__Request 1__
In the records, starting at their first line and ending at the line containing "Action: [x=29, y=331]", swap "pixels" for "px" and give those lines back with nothing else changed.

--- Start Passage shown ---

Metadata-Version: 2.4
Name: shadowcrawler
Version: 4.1.3
Summary: ShadowCrawler — High-performance modular crawling framework
Author: Allan Mancera
License: ShadowCrawler — Copyright © 2024–2030 Allan Mancera
        This software is licensed under the Business Source License 1.1 (BUSL‑1.1).
        
        Business Source License 1.1
        
        Parameters
        Licensor: Allan Mancera
        Licensed Work: ShadowCrawler Web Crawling Framework
        Additional Use Grant: You may make use of the Licensed Work, provided that you do not use the Licensed Work for a Production Use.
        Change Date: 2030-11-16
        Change License: Apache License, Version 2.0
        
        Terms
        The Licensor hereby grants you the right to copy, modify, create derivative works, redistribute, and make non-production use of the Licensed Work. The Licensor may make an Additional Use Grant, above, permitting limited production use.
        
        Any use of the Licensed Work in violation of this license will automatically terminate your rights under this license for the current and all other versions of the Licensed Work.
        
        Production Use
        Production Use means any use of the Licensed Work in a manner primarily intended for or directed toward commercial advantage or monetary compensation.
        
        Change License
        On the Change Date, the Change License will apply to the Licensed Work. If the Change License is the Apache License, Version 2.0, the Licensed Work will be made available under that license on the Change Date.

--- End Passage shown ---
--- Start Supplied material ---

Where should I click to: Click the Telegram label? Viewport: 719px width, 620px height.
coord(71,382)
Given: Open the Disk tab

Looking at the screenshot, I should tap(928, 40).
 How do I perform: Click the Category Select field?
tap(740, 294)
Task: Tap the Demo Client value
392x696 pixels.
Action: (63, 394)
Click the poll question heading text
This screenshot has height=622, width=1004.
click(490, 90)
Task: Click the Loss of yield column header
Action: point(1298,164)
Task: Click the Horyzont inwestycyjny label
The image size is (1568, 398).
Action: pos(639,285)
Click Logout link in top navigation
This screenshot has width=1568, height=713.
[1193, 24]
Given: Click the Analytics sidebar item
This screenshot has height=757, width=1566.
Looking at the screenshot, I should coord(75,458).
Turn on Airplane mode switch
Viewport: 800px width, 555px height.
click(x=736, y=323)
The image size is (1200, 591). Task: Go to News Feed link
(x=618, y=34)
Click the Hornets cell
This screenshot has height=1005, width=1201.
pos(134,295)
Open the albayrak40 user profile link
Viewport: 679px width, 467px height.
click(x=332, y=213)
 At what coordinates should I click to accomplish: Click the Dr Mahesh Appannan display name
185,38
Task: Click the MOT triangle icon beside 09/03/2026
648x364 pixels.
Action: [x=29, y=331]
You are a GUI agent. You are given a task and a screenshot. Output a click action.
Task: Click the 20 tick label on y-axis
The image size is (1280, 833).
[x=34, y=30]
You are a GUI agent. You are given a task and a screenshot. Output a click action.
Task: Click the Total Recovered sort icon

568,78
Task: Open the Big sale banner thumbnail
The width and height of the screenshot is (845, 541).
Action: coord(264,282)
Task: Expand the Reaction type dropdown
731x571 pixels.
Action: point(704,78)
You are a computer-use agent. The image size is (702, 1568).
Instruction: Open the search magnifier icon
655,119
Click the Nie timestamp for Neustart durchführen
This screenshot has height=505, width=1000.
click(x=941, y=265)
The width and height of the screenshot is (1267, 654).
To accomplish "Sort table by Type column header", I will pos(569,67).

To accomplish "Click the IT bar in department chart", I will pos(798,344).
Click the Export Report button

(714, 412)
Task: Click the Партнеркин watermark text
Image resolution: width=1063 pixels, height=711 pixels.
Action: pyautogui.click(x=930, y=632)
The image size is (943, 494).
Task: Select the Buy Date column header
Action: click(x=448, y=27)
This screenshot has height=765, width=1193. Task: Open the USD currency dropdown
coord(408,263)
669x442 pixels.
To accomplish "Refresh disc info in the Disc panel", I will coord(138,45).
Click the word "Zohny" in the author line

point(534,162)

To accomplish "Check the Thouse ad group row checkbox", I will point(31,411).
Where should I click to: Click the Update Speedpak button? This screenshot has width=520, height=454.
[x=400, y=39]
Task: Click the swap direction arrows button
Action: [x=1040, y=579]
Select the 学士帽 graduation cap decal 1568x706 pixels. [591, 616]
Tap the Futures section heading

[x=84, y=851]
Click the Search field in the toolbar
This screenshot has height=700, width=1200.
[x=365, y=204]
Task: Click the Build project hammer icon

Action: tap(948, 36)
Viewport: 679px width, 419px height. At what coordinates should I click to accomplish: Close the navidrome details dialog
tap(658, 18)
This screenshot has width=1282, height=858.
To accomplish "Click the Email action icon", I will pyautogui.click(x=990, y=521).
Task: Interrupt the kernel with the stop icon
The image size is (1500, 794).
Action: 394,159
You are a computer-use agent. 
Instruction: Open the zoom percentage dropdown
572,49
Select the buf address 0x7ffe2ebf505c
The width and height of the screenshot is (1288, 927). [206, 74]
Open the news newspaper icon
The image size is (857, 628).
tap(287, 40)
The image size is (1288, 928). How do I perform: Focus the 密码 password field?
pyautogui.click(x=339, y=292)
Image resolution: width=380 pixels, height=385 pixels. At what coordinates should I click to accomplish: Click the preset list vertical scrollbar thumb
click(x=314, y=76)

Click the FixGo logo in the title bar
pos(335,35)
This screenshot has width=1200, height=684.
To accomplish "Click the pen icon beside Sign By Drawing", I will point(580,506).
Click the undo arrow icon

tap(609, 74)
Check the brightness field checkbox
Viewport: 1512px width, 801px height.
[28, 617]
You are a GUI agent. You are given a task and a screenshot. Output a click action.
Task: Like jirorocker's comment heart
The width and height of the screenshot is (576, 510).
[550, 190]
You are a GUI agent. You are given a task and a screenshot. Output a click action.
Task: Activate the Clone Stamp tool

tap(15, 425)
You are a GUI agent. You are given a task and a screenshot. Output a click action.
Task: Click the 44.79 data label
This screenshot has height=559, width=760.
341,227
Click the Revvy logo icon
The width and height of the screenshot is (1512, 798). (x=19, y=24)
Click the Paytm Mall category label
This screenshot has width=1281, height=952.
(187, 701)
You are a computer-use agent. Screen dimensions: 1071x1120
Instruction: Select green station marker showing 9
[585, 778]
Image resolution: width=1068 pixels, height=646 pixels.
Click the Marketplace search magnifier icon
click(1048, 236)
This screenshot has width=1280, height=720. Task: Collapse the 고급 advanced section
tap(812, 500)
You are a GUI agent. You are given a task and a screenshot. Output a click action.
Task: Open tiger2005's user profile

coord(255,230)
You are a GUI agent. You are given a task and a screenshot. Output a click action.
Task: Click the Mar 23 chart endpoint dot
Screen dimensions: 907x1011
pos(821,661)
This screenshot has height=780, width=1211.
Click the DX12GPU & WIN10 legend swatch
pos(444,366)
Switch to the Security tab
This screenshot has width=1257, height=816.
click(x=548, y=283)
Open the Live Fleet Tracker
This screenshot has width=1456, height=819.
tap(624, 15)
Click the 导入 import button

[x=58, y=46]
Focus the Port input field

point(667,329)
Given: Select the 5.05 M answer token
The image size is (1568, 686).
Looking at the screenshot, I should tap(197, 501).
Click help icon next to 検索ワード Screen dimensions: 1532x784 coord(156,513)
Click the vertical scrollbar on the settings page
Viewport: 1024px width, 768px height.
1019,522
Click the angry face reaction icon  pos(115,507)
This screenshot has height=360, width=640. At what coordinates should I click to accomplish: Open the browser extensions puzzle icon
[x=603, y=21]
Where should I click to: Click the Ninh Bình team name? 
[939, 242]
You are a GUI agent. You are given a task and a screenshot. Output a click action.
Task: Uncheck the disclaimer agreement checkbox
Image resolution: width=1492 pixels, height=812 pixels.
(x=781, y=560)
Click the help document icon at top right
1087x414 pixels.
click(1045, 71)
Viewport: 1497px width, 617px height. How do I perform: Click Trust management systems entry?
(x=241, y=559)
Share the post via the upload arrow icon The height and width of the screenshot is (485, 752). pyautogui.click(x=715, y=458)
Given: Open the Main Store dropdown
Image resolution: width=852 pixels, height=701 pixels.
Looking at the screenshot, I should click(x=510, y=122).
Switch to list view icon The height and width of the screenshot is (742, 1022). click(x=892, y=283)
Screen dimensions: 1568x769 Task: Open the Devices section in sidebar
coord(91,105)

--- End Supplied material ---

__Request 2__
In the package metadata, condense the paragraph beginning "The Licensor hereby grants you" into a short bulleted list that keeps its main facts.

__Final answer 1__
Where should I click to: Click the Telegram label? Viewport: 719px width, 620px height.
coord(71,382)
Given: Open the Disk tab

Looking at the screenshot, I should tap(928, 40).
 How do I perform: Click the Category Select field?
tap(740, 294)
Task: Tap the Demo Client value
392x696 px.
Action: (63, 394)
Click the poll question heading text
This screenshot has height=622, width=1004.
click(490, 90)
Task: Click the Loss of yield column header
Action: point(1298,164)
Task: Click the Horyzont inwestycyjny label
The image size is (1568, 398).
Action: pos(639,285)
Click Logout link in top navigation
This screenshot has width=1568, height=713.
[1193, 24]
Given: Click the Analytics sidebar item
This screenshot has height=757, width=1566.
Looking at the screenshot, I should coord(75,458).
Turn on Airplane mode switch
Viewport: 800px width, 555px height.
click(x=736, y=323)
The image size is (1200, 591). Task: Go to News Feed link
(x=618, y=34)
Click the Hornets cell
This screenshot has height=1005, width=1201.
pos(134,295)
Open the albayrak40 user profile link
Viewport: 679px width, 467px height.
click(x=332, y=213)
 At what coordinates should I click to accomplish: Click the Dr Mahesh Appannan display name
185,38
Task: Click the MOT triangle icon beside 09/03/2026
648x364 px.
Action: [x=29, y=331]

__Final answer 2__
- The Licensor grants the right to copy, modify, create derivative works, redistribute, and make non-production use of the Licensed Work.
- The Licensor may make an Additional Use Grant that permits limited production use.